His latest scheme, which is subject to consideration. comprises 14 three-storey £450,000 houses — a far cry from the council’s idea of providing a mixed development that would include affordable homes and far fewer than the 40 originally planned. “We were told we couldn’t go below 40 houses, then it was 30 houses, then we settled on 26, nine of them as affordable homes. Now we’re down to 14, none of them designated as low-cost,” he says. “It is an example of how planning policies need a complete overhaul.”
Simon Thomas, senior planning officer for Thanet District Council, says that the council was under pressure to identify development land: “According to the government plan, there is a requirement for 7,500 additional homes in Thanet.” However, councils are also obliged to ensure that new developments are not so dense that they are considered over-crowded.

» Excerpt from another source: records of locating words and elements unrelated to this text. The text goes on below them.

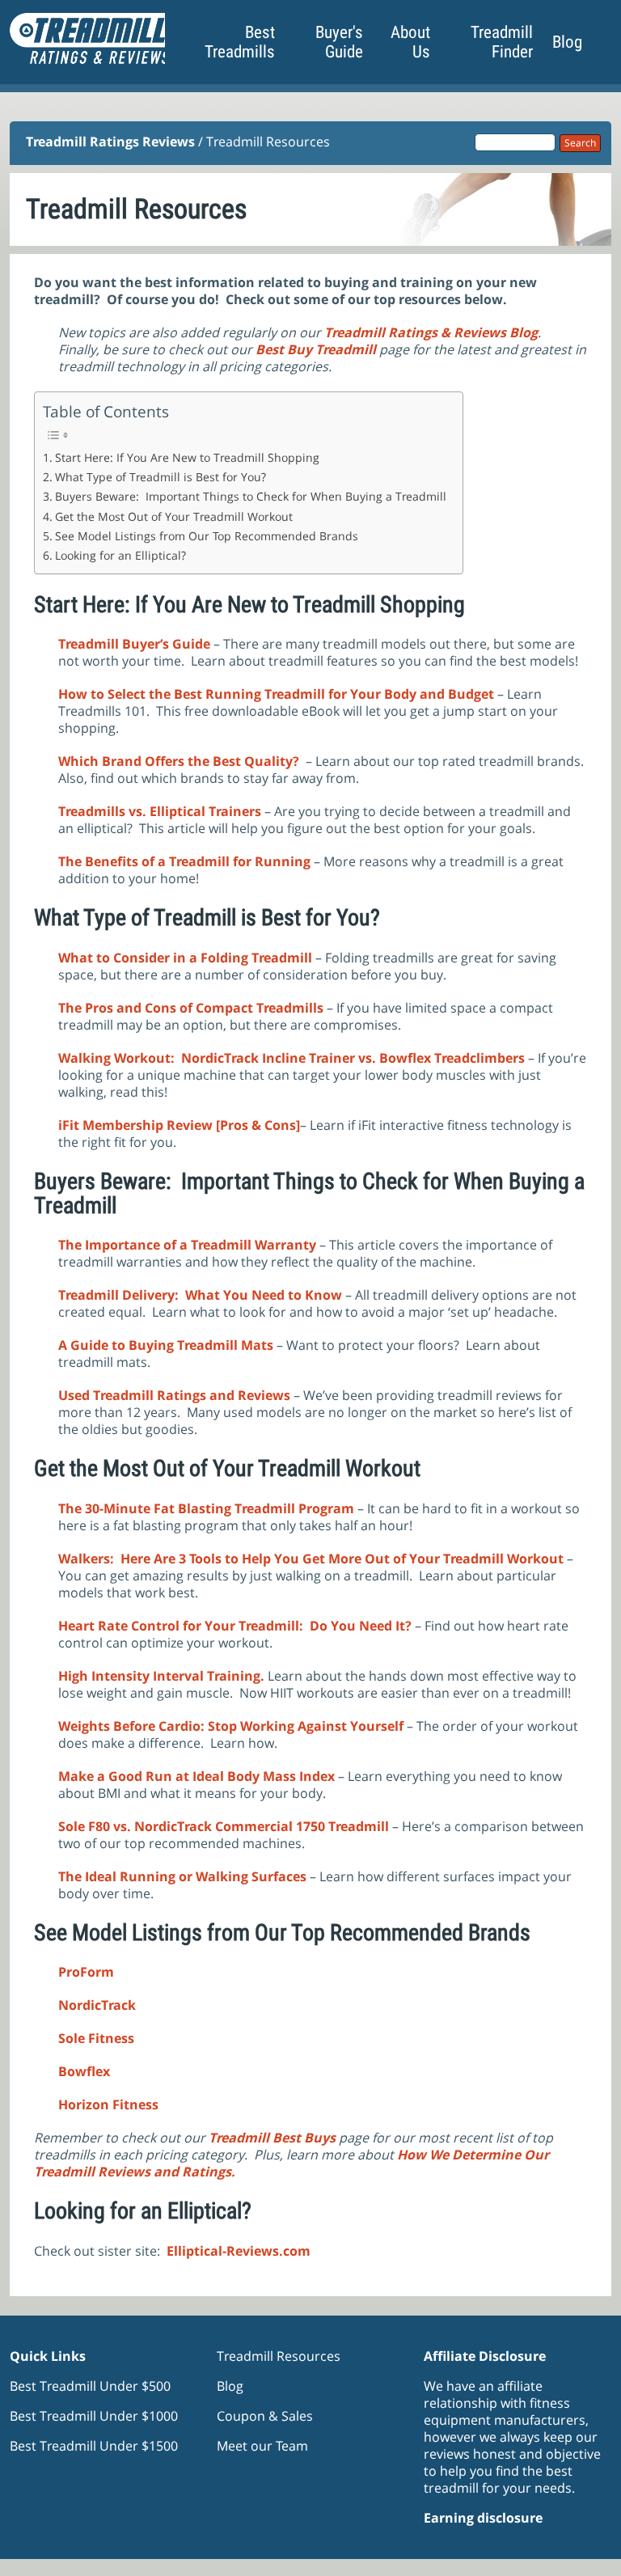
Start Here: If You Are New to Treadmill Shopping (187, 457)
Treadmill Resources (278, 2356)
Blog (567, 42)
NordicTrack (97, 2005)
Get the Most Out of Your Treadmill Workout (174, 516)
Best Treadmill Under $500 (90, 2386)
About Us (410, 42)
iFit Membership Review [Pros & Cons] (179, 1125)
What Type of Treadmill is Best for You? (160, 476)
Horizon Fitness (108, 2104)
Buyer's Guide (339, 42)
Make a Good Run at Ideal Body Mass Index (198, 1776)
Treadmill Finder (502, 42)
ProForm (87, 1972)
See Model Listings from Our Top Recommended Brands (206, 536)
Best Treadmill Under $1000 (94, 2416)
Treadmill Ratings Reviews (110, 141)
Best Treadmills (240, 42)
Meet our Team (262, 2446)
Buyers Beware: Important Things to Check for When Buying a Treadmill (250, 496)
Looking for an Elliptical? (120, 555)
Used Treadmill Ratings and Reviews (174, 1395)
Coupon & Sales (265, 2416)
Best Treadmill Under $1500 (94, 2446)
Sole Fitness (96, 2038)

Guidelines state that builders should aim for 30 dwellings per hectare. Marion Pearce, a local resident, has led a ferocious campaign against the Lilybrook development. “These were lovely gardens, sacred little spaces that have been lost for ever,” she says. “Even now, I wouldn’t be surprised if these 14 three-storey units turn into flats.”
There are dozens of similar rows going on around the country. Kingston upon Thames council, in southwest London, lost a planning appeal against a proposal to squeeze seven houses on the gardens of two properties in a street in Chessington, Surrey. Guildford, Surrey, is facing a massive concreting over of gardens in the attempt to increase the number of homes in the town by almost one third.
Greg Clark, the Tory MP for Tunbridge Wells, calculates that in six centres, including Oxford, Nottingham, Chelmsford and Bradford, nearly two thirds of newly built homes are on former garden land. “You can’t necessarily blame developers or people who sell their houses to developers,” he says. “It is a problem of national planning regulations and housing density targets, which take away a lot of the local decision-making.”
The Government maintains that most new developments are on former industrial sites. However, the Communities and Local Government department has embarked on an investigation to find out how much development on land that was formerly gardens is being approved.